Problem: With the pictures removed, reproduce exactly the lines from the one that contains "You are a computer-use agent." through the last line of the entries below.

###

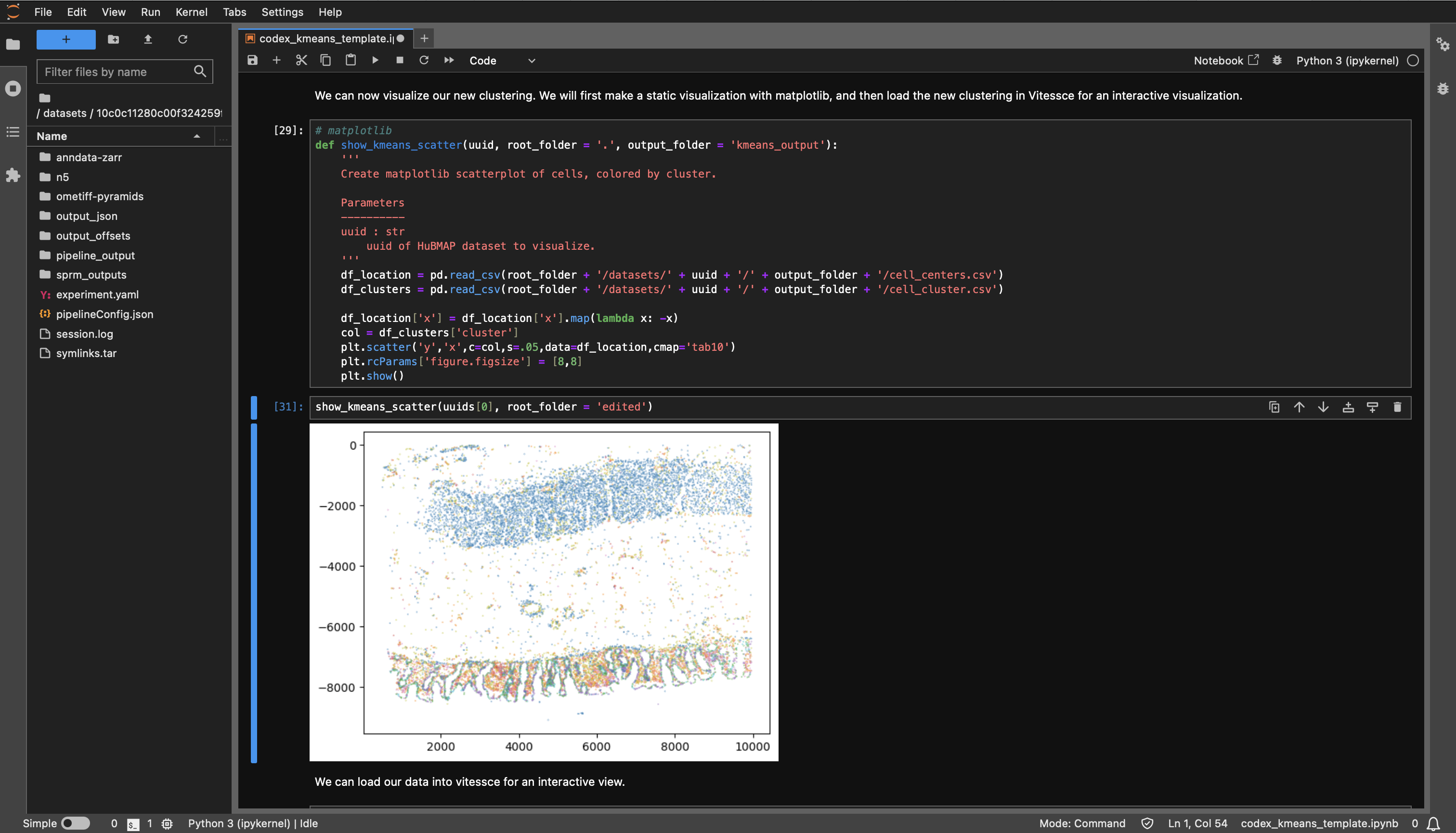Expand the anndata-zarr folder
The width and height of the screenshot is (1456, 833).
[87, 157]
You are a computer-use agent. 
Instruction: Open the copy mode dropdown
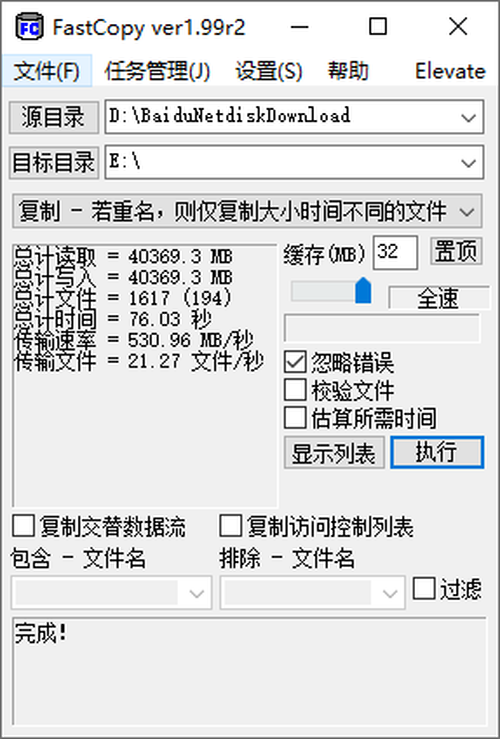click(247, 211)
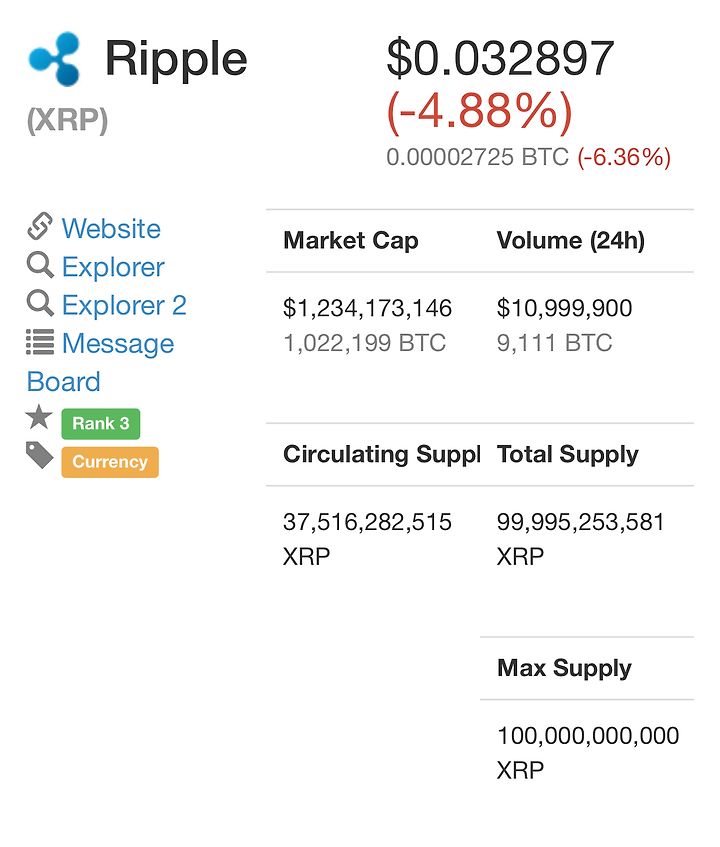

###

Output:
You are a computer-use agent. 
Instruction: Open the copy mode dropdown
click(247, 211)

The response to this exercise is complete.